- _Task material_
------------------------------------------------

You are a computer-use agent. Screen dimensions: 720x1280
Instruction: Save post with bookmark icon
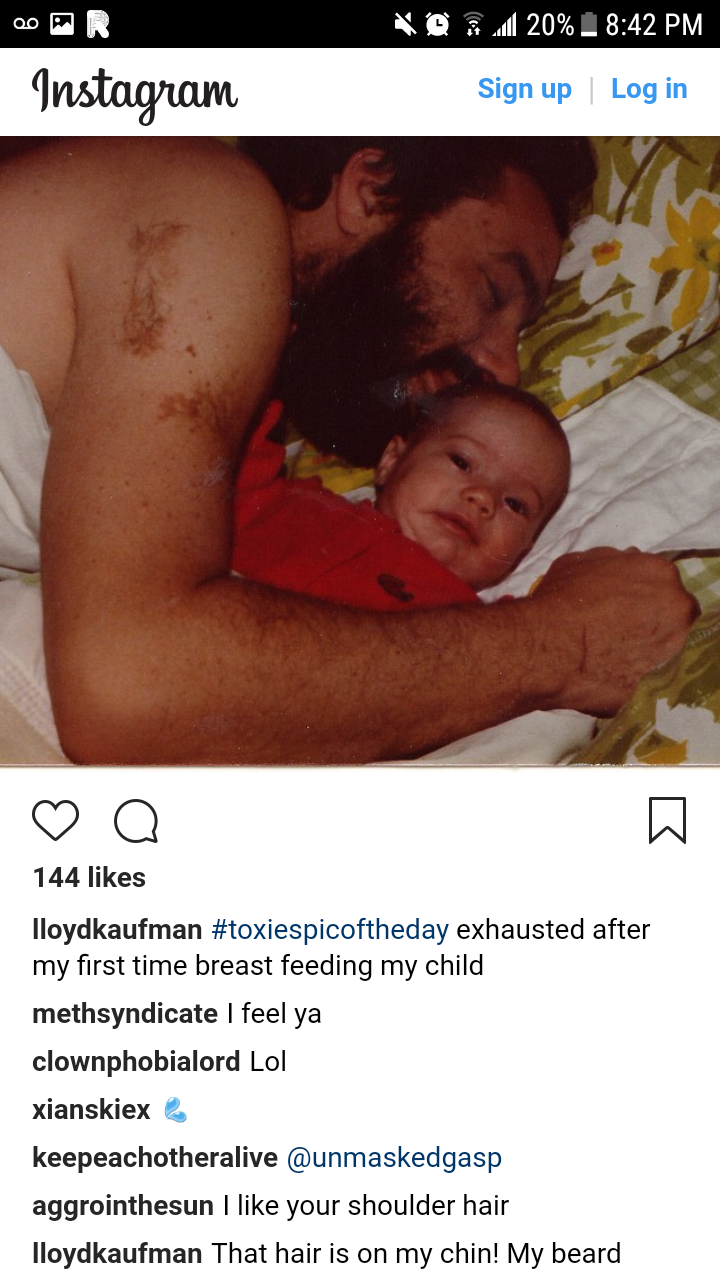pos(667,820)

------------------------------------------------

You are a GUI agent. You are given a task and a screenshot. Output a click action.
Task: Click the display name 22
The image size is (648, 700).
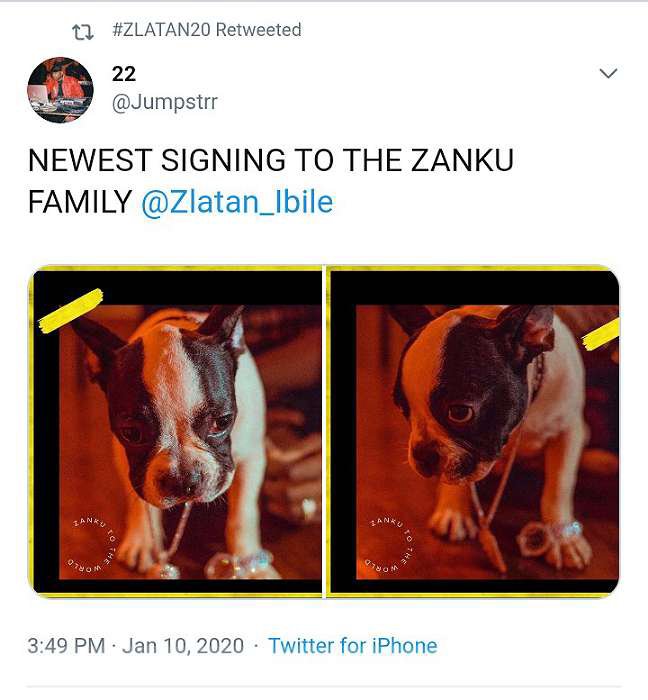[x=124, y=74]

------------------------------------------------

- _Task item_
Extract from the data every line where "agent" shows up.

- _Task answer_
You are a computer-use agent. Screen dimensions: 720x1280
You are a GUI agent. You are given a task and a screenshot. Output a click action.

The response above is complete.